GESTELLTE AUFGABE:
Wiederhole die Zeilen unverändert, beginnend mit der Zeile, die „Given: Click the blue link схем“ enthält, und endend mit der Zeile, die „Given: Select the bold word схема“ enthält.

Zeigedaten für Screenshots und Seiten
..........
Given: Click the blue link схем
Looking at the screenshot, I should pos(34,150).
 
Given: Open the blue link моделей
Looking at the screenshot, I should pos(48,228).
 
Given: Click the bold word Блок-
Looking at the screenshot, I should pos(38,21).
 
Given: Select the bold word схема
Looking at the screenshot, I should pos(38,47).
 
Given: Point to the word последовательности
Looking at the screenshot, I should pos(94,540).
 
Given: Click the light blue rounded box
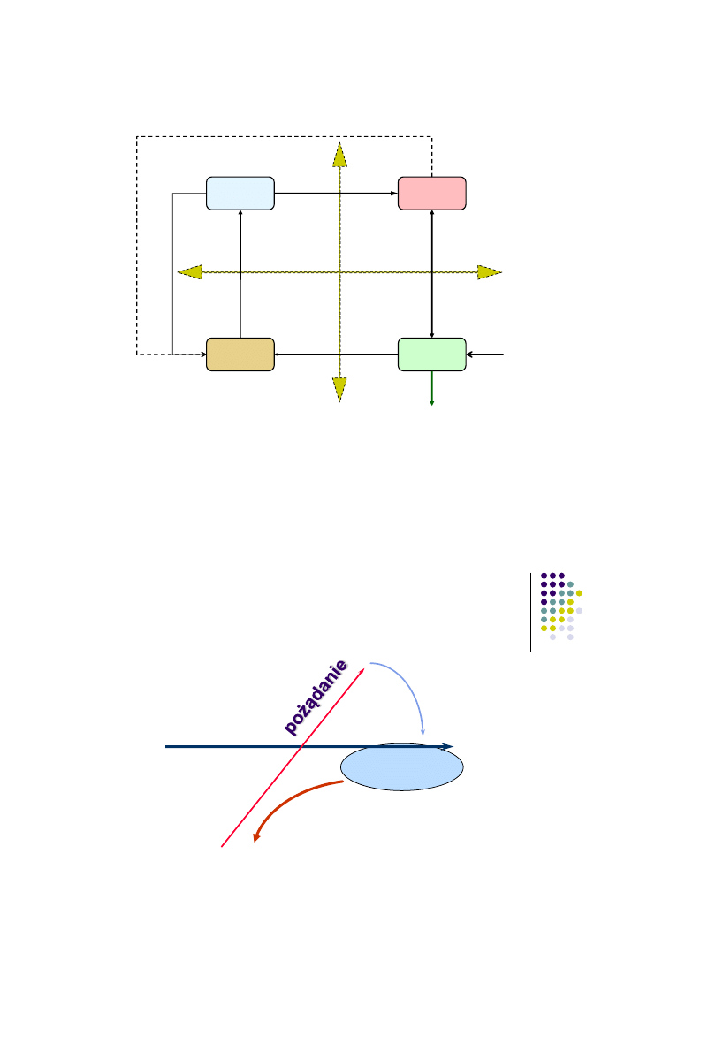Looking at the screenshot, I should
..........
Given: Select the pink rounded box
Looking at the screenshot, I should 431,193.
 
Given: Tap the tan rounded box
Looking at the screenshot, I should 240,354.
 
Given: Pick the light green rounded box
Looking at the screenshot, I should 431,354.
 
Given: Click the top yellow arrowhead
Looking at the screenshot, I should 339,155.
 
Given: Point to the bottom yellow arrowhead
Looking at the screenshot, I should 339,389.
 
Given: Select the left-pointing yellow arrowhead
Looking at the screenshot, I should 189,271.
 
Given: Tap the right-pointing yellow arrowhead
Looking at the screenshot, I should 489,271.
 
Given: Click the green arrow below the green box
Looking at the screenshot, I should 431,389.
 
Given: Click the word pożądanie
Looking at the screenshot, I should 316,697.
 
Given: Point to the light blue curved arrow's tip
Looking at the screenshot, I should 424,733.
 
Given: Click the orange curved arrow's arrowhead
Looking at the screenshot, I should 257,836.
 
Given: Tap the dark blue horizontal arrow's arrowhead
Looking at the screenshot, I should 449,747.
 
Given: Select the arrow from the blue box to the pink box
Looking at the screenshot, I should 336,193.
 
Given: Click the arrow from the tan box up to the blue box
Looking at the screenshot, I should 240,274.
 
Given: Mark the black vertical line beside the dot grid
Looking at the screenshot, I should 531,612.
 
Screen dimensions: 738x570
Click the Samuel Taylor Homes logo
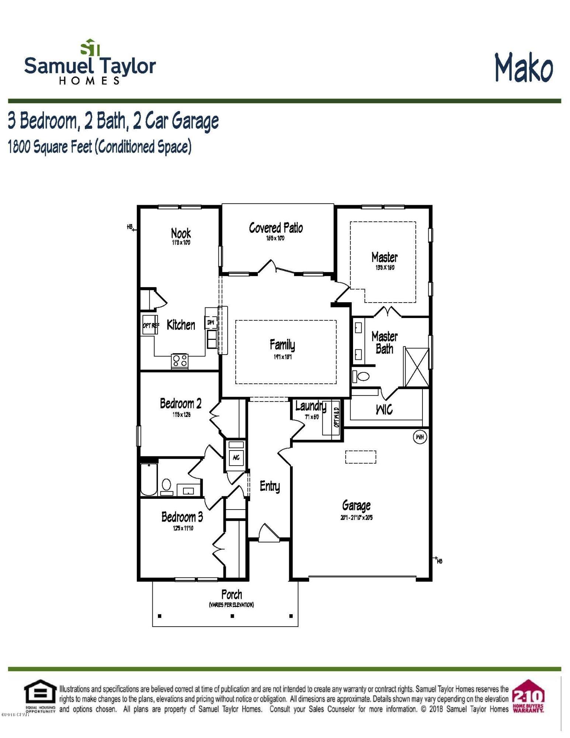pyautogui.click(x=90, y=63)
..........
ANTWORT ZUR AUFGABE:
Given: Click the blue link схем
Looking at the screenshot, I should pos(34,150).
 
Given: Open the blue link моделей
Looking at the screenshot, I should pos(48,228).
 
Given: Click the bold word Блок-
Looking at the screenshot, I should pos(38,21).
 
Given: Select the bold word схема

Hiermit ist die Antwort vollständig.